◆ Work required ◆
Can you reproduce every one of the items below word for word, keeping their order and line breaks?

◆ Exercise material ◆
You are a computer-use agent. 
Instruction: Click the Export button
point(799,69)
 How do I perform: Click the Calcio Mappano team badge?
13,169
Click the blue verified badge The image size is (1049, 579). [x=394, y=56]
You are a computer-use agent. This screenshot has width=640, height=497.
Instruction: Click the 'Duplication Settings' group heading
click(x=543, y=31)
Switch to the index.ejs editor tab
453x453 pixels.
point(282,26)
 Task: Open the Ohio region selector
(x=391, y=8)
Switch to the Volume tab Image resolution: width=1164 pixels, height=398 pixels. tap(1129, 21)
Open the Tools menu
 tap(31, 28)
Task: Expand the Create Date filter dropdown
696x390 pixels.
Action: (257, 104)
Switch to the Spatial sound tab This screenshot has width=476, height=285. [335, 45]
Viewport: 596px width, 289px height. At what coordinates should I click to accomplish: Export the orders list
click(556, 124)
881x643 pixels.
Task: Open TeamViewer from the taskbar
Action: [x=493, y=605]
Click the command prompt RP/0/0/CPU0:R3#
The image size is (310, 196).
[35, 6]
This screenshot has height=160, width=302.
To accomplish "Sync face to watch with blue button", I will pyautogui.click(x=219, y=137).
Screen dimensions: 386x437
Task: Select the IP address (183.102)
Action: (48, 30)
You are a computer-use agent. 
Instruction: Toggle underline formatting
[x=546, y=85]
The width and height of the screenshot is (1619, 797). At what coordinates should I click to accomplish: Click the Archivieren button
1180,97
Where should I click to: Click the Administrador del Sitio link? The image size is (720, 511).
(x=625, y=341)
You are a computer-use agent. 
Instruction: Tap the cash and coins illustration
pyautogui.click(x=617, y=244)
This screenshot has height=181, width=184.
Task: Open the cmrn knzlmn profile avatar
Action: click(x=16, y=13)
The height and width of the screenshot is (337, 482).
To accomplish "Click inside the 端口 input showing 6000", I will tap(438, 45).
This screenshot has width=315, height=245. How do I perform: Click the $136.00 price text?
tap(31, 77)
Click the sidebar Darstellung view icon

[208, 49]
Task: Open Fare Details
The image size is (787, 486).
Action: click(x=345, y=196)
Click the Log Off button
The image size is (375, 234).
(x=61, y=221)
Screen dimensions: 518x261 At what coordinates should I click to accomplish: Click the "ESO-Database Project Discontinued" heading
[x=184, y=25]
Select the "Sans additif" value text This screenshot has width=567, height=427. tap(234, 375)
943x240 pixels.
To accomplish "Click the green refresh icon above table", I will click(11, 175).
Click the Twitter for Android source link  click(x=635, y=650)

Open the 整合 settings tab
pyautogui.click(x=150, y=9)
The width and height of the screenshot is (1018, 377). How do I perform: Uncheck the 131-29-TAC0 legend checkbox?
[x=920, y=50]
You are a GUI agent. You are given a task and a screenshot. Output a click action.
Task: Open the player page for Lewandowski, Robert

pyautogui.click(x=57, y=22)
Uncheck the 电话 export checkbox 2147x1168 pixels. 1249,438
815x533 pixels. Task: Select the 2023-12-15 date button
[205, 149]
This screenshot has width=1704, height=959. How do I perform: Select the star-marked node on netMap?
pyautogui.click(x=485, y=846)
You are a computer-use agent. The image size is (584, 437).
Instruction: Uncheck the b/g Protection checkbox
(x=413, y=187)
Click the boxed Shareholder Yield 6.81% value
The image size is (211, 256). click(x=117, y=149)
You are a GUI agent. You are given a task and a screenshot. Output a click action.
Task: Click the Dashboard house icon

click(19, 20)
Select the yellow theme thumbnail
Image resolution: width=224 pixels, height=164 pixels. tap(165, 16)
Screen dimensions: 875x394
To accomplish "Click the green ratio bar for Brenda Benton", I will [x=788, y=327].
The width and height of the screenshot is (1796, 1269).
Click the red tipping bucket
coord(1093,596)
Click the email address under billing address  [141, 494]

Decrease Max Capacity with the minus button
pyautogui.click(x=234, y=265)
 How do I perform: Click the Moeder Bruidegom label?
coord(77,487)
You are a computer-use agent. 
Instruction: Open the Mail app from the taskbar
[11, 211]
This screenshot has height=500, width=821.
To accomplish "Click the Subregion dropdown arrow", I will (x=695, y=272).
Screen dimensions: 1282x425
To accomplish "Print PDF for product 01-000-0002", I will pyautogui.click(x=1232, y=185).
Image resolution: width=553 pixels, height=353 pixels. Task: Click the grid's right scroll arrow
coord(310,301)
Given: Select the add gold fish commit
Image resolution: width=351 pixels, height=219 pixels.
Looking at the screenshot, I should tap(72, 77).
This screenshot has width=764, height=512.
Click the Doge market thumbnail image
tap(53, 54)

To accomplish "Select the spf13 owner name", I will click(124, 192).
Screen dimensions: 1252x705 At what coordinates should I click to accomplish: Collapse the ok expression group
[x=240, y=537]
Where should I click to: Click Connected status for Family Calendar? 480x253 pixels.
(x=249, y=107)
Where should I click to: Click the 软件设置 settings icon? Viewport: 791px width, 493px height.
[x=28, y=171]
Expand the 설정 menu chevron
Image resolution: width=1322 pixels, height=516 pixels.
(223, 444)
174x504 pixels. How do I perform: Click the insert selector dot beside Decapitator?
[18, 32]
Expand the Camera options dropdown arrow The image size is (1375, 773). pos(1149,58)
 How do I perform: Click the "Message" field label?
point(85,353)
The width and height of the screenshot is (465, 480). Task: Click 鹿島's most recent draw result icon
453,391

◆ Task solution ◆
You are a computer-use agent. 
Instruction: Click the Export button
point(799,69)
 How do I perform: Click the Calcio Mappano team badge?
13,169
Click the blue verified badge The image size is (1049, 579). [x=394, y=56]
You are a computer-use agent. This screenshot has width=640, height=497.
Instruction: Click the 'Duplication Settings' group heading
click(x=543, y=31)
Switch to the index.ejs editor tab
453x453 pixels.
point(282,26)
 Task: Open the Ohio region selector
(x=391, y=8)
Switch to the Volume tab Image resolution: width=1164 pixels, height=398 pixels. tap(1129, 21)
Open the Tools menu
 tap(31, 28)
Task: Expand the Create Date filter dropdown
696x390 pixels.
Action: (257, 104)
Switch to the Spatial sound tab This screenshot has width=476, height=285. [335, 45]
Viewport: 596px width, 289px height. At what coordinates should I click to accomplish: Export the orders list
click(556, 124)
881x643 pixels.
Task: Open TeamViewer from the taskbar
Action: [x=493, y=605]
Click the command prompt RP/0/0/CPU0:R3#
The image size is (310, 196).
[35, 6]
This screenshot has height=160, width=302.
To accomplish "Sync face to watch with blue button", I will pyautogui.click(x=219, y=137).
Screen dimensions: 386x437
Task: Select the IP address (183.102)
Action: (48, 30)
You are a computer-use agent. 
Instruction: Toggle underline formatting
[x=546, y=85]
The width and height of the screenshot is (1619, 797). At what coordinates should I click to accomplish: Click the Archivieren button
1180,97
Where should I click to: Click the Administrador del Sitio link? The image size is (720, 511).
(x=625, y=341)
You are a computer-use agent. 
Instruction: Tap the cash and coins illustration
pyautogui.click(x=617, y=244)
This screenshot has height=181, width=184.
Task: Open the cmrn knzlmn profile avatar
Action: click(x=16, y=13)
The height and width of the screenshot is (337, 482).
To accomplish "Click inside the 端口 input showing 6000", I will tap(438, 45).
This screenshot has width=315, height=245. How do I perform: Click the $136.00 price text?
tap(31, 77)
Click the sidebar Darstellung view icon

[208, 49]
Task: Open Fare Details
The image size is (787, 486).
Action: click(x=345, y=196)
Click the Log Off button
The image size is (375, 234).
(x=61, y=221)
Screen dimensions: 518x261 At what coordinates should I click to accomplish: Click the "ESO-Database Project Discontinued" heading
[x=184, y=25]
Select the "Sans additif" value text This screenshot has width=567, height=427. tap(234, 375)
943x240 pixels.
To accomplish "Click the green refresh icon above table", I will click(11, 175).
Click the Twitter for Android source link  click(x=635, y=650)

Open the 整合 settings tab
pyautogui.click(x=150, y=9)
The width and height of the screenshot is (1018, 377). How do I perform: Uncheck the 131-29-TAC0 legend checkbox?
[x=920, y=50]
You are a GUI agent. You are given a task and a screenshot. Output a click action.
Task: Open the player page for Lewandowski, Robert

pyautogui.click(x=57, y=22)
Uncheck the 电话 export checkbox 2147x1168 pixels. 1249,438
815x533 pixels. Task: Select the 2023-12-15 date button
[205, 149]
This screenshot has width=1704, height=959. How do I perform: Select the star-marked node on netMap?
pyautogui.click(x=485, y=846)
You are a computer-use agent. The image size is (584, 437).
Instruction: Uncheck the b/g Protection checkbox
(x=413, y=187)
Click the boxed Shareholder Yield 6.81% value
The image size is (211, 256). click(x=117, y=149)
You are a GUI agent. You are given a task and a screenshot. Output a click action.
Task: Click the Dashboard house icon

click(19, 20)
Select the yellow theme thumbnail
Image resolution: width=224 pixels, height=164 pixels. tap(165, 16)
Screen dimensions: 875x394
To accomplish "Click the green ratio bar for Brenda Benton", I will [x=788, y=327].
The width and height of the screenshot is (1796, 1269).
Click the red tipping bucket
coord(1093,596)
Click the email address under billing address  [141, 494]

Decrease Max Capacity with the minus button
pyautogui.click(x=234, y=265)
 How do I perform: Click the Moeder Bruidegom label?
coord(77,487)
You are a computer-use agent. 
Instruction: Open the Mail app from the taskbar
[11, 211]
This screenshot has height=500, width=821.
To accomplish "Click the Subregion dropdown arrow", I will (x=695, y=272).
Screen dimensions: 1282x425
To accomplish "Print PDF for product 01-000-0002", I will pyautogui.click(x=1232, y=185).
Image resolution: width=553 pixels, height=353 pixels. Task: Click the grid's right scroll arrow
coord(310,301)
Given: Select the add gold fish commit
Image resolution: width=351 pixels, height=219 pixels.
Looking at the screenshot, I should tap(72, 77).
This screenshot has width=764, height=512.
Click the Doge market thumbnail image
tap(53, 54)

To accomplish "Select the spf13 owner name", I will click(124, 192).
Screen dimensions: 1252x705 At what coordinates should I click to accomplish: Collapse the ok expression group
[x=240, y=537]
Where should I click to: Click Connected status for Family Calendar? 480x253 pixels.
(x=249, y=107)
Where should I click to: Click the 软件设置 settings icon? Viewport: 791px width, 493px height.
[x=28, y=171]
Expand the 설정 menu chevron
Image resolution: width=1322 pixels, height=516 pixels.
(223, 444)
174x504 pixels. How do I perform: Click the insert selector dot beside Decapitator?
[18, 32]
Expand the Camera options dropdown arrow The image size is (1375, 773). pos(1149,58)
 How do I perform: Click the "Message" field label?
point(85,353)
The width and height of the screenshot is (465, 480). Task: Click 鹿島's most recent draw result icon
453,391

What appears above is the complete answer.